How does the steering of seven traits change the quality of short responses, how do those effects vary between science and ELA tasks, and how do simulated scorer and student personas interact in automatic scoring?

Method

Activation mean difference vectors are extracted from positive/negative response pairs filtered by GPT-4.1-mini. In three models a middle layer is intervened with α = ±2. Fifteen configurations generate 4,500 ASAP-SAS responses, scored by GPT-5.2. Then, 15 scorer configurations per model grade the 4,500 responses, about 202,500 scores. Normalized means, Mann–Whitney U, ratios by domain, and correlations between models are compared.

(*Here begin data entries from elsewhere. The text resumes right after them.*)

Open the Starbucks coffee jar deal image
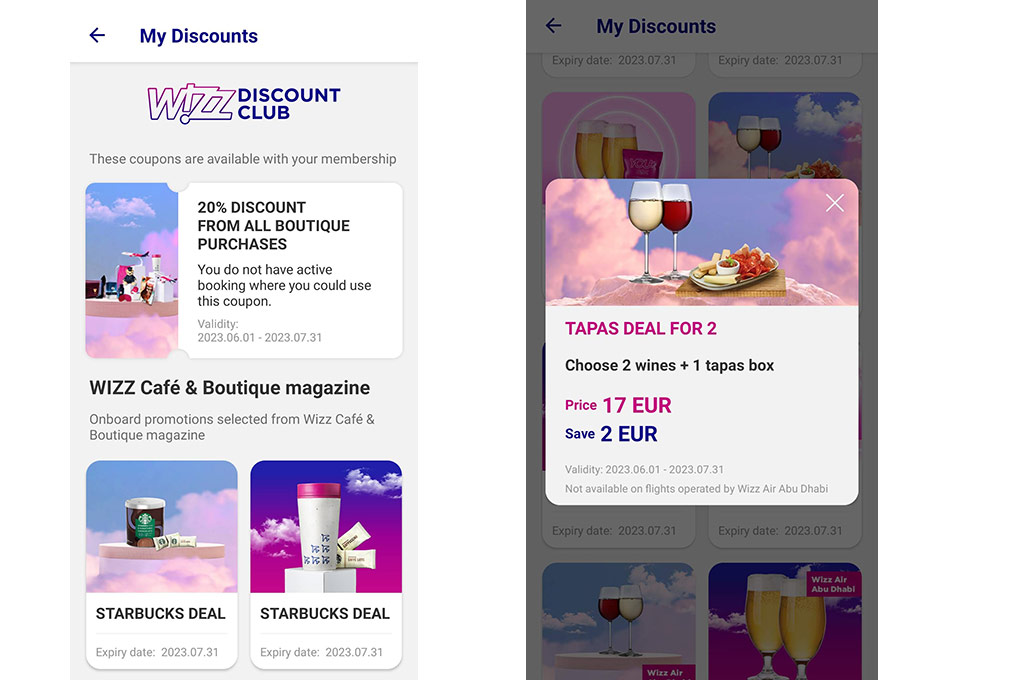The image size is (1024, 680). pos(162,526)
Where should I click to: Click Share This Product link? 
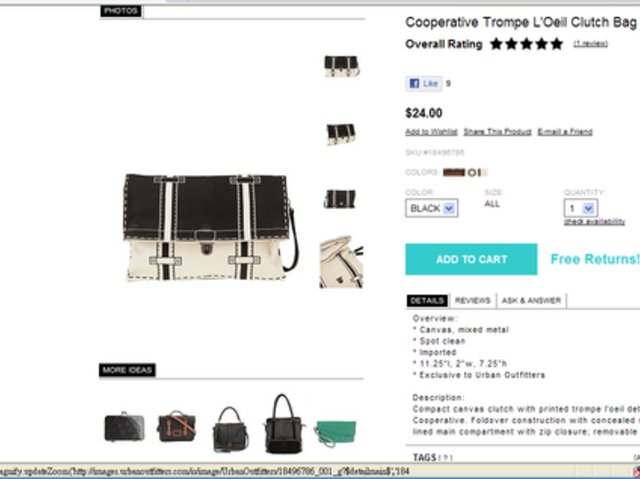tap(497, 132)
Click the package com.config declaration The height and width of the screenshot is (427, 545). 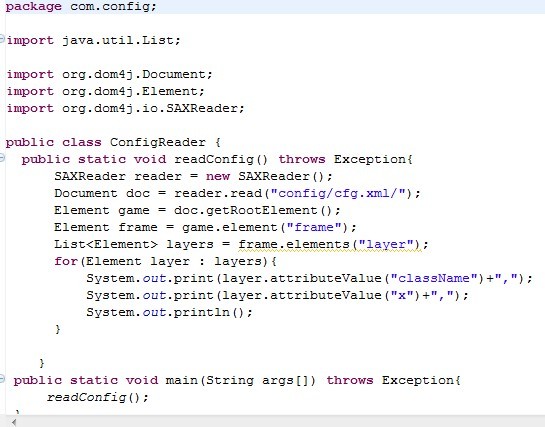coord(81,7)
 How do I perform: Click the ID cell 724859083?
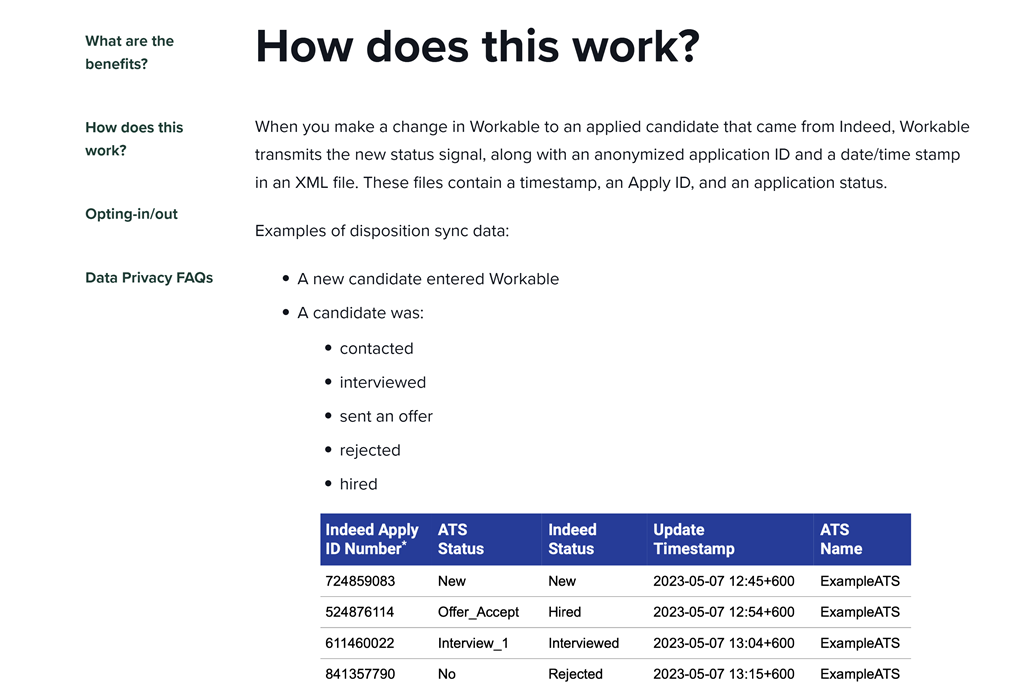tap(360, 581)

Sample: Three models; seven vectors in two directions plus baseline. Each configuration generates 10 responses for each of 10 sets: 4,500 total responses. Each of 45 model-persona scorers scores the complete pool, approximately 202,500 judgments. No new students or human graders participate.

Findings

  • The mean magnitude of change under positive steering is 0.172 in Qwen3-4B and 0.021 in Qwen3-32B; the largest decreases are humorous −0.420, hallucinating −0.063, and evil −0.443 depending on model.
  • In Qwen3-4B the seven opposite directions also degrade quality, a sign of bidirectional perturbation rather than pure style control.
  • Generation effects are significant in 13/14 conditions of Qwen3-4B, 7/14 of gpt-oss-20b, and none of Qwen3-32B with p < 0.05 without correction.
  • ELA and interpretive tasks are more sensitive than science, but the text and Figure 2 disagree on the exact ratios of Qwen3-4B and Qwen3-32B.
  • As scorer, gpt-oss-20b is much more sensitive: empathetic +0.233, hallucinating +0.142, and factual −0.101; the Qwen models remain approximately within ±0.030.
  • Evil and impolite tend to lower grades and good/optimistic to raise them; scorer variation is 2.5–3× greater in ELA than in science.
  • Directional consistency between models is moderate and not universal: r = 0.50 not significant, r = 0.57 and 0.56 with p < 0.05 before correction.

Limitations

  • The benchmark is unique, in English, for grades 8–10 and only short responses; it does not represent learning, tutorial interaction, feedback, other subjects, languages, or high-stakes assessment.
  • Students are simulations of the same three LLMs and quality is judged by GPT-5.2; there are no students, teachers, or expert graders to validate content, utility, or fairness.
  • GPT-4.1-mini selects the examples that define the vectors, which incorporates the stereotypes and errors of another model into the intervention.
  • The same α = 2 is applied to non-renormalized vectors; differences in norm, layer, and hidden dimension confound the comparison between traits and architectures.
  • Only a fixed layer near the midpoint and one intensity are used. There are no dose–response curves, alternative layers, seeds, temporal stability, or extraction replication.
  • The numerous Mann–Whitney tests and correlations do not use correction for multiplicity, intervals, or standardized effect sizes; one of the counts 11/13 also does not explain which condition is missing.
  • The discrepancy between written ratios and those annotated in Figure 2 prevents fixing a single ELA/science sensitivity magnitude for version v2.
  • The scorer–learner matrix and an interaction test are not published in the PDF; the absence of differential treatment among simulated types remains insufficiently documented.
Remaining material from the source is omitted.